Headshot of Alice Ammerman

Director

Center for Health Promotion and Disease Prevention

Mildred Kaufman Distinguished Professor

Department of Nutrition
Gillings School of Global Public Health

alice_ammerman@unc.edu


Dr. Ammerman’s research focuses on the design and testing of innovative clinical and community-based nutrition and physical activity intervention approaches for chronic disease risk reduction in primarily low-income and minority populations.

As Director of UNC’s Center for Health Promotion and Disease Prevention (a CDC Prevention Research Center) for over 15 years, she has strong state and national research and practice collaborations addressing intervention and policy development, program implementation, and dissemination. Her research experience includes extensive cultural adaptation of nutrition and physical activity intervention materials and interventions at all levels of the socio-ecologic model, with a particular focus on the southeastern US. She served as PI of the NHLBI Center for Population Health and Health Disparities (CVD focus) and Director of the Community Connections Core for the Center for Diabetes Research Translation, with a focus on American Indian populations. She was PI or Co-PI of the Center for Training and Research Translation, charged with identification, translation, and dissemination of evidence-based interventions for obesity prevention.
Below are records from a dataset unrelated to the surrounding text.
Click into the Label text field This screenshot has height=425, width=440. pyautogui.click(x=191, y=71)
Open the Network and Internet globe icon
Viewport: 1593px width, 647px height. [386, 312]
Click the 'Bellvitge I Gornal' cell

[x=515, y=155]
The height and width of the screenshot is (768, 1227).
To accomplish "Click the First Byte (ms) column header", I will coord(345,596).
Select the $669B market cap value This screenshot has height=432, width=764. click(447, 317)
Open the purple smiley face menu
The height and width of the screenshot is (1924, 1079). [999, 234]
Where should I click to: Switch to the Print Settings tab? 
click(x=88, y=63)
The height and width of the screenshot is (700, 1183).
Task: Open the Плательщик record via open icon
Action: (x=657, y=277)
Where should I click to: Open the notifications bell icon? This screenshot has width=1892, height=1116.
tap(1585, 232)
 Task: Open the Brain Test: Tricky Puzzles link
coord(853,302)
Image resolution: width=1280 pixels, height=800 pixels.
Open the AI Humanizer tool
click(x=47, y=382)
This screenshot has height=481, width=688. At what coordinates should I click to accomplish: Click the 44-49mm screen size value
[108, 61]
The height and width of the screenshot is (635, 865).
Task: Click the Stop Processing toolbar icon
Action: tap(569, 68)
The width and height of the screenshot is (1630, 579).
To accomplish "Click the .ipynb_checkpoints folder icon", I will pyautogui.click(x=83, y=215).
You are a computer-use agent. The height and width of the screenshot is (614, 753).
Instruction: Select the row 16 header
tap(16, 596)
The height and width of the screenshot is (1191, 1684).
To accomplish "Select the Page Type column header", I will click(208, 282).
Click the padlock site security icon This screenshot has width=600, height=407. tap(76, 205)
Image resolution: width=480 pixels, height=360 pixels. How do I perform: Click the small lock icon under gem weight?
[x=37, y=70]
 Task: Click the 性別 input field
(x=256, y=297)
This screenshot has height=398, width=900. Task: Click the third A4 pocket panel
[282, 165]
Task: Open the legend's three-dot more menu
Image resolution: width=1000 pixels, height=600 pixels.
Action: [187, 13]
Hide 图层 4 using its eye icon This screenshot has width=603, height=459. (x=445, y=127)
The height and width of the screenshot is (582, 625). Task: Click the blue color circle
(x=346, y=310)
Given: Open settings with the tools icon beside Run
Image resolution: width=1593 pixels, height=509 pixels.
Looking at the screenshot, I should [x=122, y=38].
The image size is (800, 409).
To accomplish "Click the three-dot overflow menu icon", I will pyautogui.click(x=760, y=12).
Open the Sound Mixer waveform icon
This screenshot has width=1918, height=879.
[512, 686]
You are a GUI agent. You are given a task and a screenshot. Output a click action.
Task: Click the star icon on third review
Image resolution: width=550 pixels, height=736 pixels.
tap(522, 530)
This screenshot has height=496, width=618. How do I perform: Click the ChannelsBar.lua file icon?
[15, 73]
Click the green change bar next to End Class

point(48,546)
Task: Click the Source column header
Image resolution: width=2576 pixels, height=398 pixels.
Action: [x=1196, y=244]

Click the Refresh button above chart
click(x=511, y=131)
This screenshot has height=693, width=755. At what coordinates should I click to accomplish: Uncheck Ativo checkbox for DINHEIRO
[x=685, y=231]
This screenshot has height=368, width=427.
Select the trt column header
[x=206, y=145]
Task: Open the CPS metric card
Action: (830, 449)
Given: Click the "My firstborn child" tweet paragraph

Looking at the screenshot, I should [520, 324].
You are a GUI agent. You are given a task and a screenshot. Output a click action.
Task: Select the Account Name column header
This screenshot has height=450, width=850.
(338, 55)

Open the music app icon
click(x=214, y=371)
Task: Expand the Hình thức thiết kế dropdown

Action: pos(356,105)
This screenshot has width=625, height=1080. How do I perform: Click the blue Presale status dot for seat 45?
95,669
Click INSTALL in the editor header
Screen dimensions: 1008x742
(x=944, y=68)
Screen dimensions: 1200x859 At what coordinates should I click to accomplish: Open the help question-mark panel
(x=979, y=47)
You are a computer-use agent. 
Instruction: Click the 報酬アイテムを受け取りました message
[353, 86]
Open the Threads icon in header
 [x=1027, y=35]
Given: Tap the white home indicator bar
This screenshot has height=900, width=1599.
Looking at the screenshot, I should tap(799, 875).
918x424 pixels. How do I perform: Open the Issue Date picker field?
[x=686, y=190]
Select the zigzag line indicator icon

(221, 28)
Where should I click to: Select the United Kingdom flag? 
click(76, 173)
Additional research interests focus on school nutrition policy, culinary medicine, sustainable food systems to promote healthy food access, and social entrepreneurship as a sustainable approach to prevention. Dr. Ammerman is a recognized leader at the campus, state, and national levels, serving on many advisory and review panels, including the N.C. American Indian Health Board, N.C. Rural Health Leadership Alliance, NCGrowth, and as co-lead of the CDC NOPREN (Nutrition and Obesity Policy Research and Evaluation Network) Rural Food Access Working Group. She served previously on the NIH study section for Dissemination and Implementation Research in Health and continues as an ad hoc reviewer.

Alice’s public health interests extend beyond the office, including caring for elderly relatives, serving on community boards, and actively participating in the local food system (gardens, farmers markets, co-ops and cooking).